"The sun must not catch up the moon, nor does the night outstrip the
day. Each one is travelling in an orbit with its own
motion"
(Al Qur'an 36:40)
"the sun and the moon (are subjected) to calculations"
(Al Qur'an 55:5)
This page provides a QBASIC program for calculating a rough position for the Moon, given your location and the date and time (UT). The program listing below gives the geocentric longitude and latitude of the Moon's centre, plus the geocentric and topocentric right ascension and declination, as well as the lunar parallax. The program is a 'test bed' for a programmable calculator program - the aim is to spend less time in front of computer screens!
The method used is based on a trigonometric series for the longitude, latitude and parallax of the Moon found on page D46 of the 1997 Astronomical Almanac. The position of the Moon in the sky can be predicted to within a third of its apparent diameter of the 'true' position as found using sophisticated methods.
I have compared the results obtained with this BASIC program (modified so as to direct output to a file) with topographic positions produced by Monzur Ahmed's Mooncalc program, and with geocentric positions taken from the NASA Twelve Year Planetary Ephemeris. The results suggest that short term errors are less than 0.015 Hours in RA and 0.12 degrees in declination. This is better than claimed in the Astronomical Almanac.
A similar series exists for the position of the Sun, and this will be added soon to allow calculations of the phase, position angle and parallactic angle of the Moon.
Below is the QBASIC listing for the Moon position program. The program is not 'optimised' at all, and is designed to be easy to read and adapt for other languages including the limited syntax found on programmable calculators.
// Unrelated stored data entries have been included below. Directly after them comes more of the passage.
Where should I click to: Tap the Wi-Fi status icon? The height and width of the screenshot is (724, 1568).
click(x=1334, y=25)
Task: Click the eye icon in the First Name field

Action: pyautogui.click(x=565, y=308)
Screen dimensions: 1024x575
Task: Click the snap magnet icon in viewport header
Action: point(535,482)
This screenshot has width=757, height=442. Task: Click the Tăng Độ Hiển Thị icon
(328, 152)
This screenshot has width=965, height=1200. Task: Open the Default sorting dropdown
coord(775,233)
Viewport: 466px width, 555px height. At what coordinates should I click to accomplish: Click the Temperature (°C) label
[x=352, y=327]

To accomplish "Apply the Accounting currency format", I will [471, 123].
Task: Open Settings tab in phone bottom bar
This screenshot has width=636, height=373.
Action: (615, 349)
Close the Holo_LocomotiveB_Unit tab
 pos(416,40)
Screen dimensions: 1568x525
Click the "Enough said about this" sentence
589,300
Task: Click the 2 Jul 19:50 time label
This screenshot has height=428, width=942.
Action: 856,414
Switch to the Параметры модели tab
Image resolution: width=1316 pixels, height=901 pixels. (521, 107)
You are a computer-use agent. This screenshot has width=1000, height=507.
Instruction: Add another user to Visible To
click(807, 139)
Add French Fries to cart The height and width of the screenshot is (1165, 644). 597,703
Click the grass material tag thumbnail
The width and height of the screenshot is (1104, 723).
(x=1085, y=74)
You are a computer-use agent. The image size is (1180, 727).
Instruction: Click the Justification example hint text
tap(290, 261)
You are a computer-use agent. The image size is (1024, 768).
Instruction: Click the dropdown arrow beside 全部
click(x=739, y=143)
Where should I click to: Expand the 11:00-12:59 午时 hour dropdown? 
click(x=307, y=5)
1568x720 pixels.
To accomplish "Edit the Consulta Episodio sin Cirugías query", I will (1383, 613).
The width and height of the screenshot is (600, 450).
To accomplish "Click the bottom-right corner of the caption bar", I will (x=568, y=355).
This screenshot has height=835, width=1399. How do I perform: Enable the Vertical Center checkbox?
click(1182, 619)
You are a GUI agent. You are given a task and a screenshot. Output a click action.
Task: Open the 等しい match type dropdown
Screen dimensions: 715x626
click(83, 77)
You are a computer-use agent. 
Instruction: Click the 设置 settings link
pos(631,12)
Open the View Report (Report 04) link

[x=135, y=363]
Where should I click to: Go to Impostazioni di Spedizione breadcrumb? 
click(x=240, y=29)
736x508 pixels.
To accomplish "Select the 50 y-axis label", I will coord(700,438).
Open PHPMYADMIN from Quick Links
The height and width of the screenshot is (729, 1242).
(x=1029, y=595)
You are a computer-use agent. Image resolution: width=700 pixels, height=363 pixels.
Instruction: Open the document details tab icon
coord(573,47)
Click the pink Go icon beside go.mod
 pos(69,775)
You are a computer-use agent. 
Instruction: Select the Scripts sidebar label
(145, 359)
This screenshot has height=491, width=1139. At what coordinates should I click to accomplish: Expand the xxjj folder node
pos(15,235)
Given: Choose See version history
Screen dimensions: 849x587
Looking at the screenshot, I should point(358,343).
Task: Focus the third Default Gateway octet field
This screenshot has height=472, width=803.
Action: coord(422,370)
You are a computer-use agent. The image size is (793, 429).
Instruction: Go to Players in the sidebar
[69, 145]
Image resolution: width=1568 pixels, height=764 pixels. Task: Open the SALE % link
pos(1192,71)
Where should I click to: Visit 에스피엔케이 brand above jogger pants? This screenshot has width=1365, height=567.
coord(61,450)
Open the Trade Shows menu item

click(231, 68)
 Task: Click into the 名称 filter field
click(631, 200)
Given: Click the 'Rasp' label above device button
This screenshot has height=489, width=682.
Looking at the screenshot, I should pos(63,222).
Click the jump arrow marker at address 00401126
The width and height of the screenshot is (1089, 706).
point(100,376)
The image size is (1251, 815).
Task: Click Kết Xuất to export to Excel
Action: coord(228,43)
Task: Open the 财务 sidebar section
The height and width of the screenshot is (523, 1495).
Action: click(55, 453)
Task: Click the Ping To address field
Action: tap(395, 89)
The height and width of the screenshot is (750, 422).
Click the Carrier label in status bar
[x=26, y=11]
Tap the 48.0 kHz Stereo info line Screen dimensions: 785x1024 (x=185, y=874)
The user is prompted for the latitude and longitude of their location, and the year, month, day and time in UT for which the Moon's position is wanted. The longitude is given in decimal degrees, with West negative.
The output
produced by a trial session is shown after the BASIC listing.
Note that you will need to alter the values of glong
and glat
to reflect your own location.
The easiest way to transfer the listing into QBASIC would be
to use copy and paste
into a text editor such as
Notepad (or SimpleText), from where the listing can be saved with
a .BAS
file extension.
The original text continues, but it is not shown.